* BRIEF
Those lines of the records that contain "Expand" are to be located and copied.

-------

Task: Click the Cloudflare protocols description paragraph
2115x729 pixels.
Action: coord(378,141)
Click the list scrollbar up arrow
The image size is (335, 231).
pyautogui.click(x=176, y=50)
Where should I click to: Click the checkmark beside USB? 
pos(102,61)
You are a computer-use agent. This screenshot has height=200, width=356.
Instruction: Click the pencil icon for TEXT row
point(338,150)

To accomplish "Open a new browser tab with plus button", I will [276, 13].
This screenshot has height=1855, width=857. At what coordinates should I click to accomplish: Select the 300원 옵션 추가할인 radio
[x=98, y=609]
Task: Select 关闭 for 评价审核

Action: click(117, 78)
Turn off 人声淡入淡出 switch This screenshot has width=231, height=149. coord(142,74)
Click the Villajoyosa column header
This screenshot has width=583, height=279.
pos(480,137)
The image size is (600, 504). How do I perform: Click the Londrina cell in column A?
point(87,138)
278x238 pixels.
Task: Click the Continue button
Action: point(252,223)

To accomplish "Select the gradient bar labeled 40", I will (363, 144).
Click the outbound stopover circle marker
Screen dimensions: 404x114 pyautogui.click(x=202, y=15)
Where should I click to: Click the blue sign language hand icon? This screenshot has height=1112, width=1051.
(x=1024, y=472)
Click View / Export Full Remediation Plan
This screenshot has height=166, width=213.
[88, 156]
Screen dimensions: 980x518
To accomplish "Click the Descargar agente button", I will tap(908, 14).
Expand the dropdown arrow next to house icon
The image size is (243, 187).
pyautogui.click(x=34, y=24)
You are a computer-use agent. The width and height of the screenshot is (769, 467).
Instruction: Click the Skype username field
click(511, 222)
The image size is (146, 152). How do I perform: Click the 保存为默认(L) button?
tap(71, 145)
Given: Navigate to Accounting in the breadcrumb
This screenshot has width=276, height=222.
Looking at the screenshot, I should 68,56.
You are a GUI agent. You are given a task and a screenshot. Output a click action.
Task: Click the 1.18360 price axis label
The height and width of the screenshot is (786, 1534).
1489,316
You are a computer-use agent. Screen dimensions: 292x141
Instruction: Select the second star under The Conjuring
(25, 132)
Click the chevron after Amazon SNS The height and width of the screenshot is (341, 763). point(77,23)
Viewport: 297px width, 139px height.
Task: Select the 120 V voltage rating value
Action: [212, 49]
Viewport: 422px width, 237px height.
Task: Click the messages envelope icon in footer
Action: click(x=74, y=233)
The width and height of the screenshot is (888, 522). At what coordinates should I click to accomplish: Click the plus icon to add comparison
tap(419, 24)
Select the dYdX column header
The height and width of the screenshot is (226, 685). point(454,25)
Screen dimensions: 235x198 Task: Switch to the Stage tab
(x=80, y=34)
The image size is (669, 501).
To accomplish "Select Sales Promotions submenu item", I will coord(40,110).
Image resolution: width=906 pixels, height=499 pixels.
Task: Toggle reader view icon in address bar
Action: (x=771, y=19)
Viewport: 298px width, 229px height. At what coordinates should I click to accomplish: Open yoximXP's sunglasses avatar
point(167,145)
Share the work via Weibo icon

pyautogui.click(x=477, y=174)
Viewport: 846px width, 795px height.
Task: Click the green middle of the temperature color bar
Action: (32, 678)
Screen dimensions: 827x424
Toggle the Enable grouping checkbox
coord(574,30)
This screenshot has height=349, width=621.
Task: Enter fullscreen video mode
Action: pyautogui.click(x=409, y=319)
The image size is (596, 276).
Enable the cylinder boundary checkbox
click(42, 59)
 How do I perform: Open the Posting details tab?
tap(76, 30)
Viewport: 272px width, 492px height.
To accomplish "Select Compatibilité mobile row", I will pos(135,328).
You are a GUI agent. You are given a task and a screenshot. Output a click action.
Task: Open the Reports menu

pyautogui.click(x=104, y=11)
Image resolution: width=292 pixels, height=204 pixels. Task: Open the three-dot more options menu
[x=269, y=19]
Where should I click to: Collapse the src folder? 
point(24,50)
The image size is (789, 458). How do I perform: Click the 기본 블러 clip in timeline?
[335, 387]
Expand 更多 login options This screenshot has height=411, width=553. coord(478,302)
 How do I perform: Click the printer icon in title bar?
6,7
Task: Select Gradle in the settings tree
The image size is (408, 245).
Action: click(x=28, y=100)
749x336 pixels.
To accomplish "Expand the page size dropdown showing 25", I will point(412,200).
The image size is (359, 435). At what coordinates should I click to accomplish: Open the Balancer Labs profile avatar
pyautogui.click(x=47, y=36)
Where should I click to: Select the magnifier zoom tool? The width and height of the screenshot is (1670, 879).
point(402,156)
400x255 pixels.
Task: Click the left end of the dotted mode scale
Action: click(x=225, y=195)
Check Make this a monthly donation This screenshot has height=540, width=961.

-------

* COMPLETED TASK
Expand the dropdown arrow next to house icon
Expand 更多 login options This screenshot has height=411, width=553. coord(478,302)
To accomplish "Expand the page size dropdown showing 25", I will point(412,200).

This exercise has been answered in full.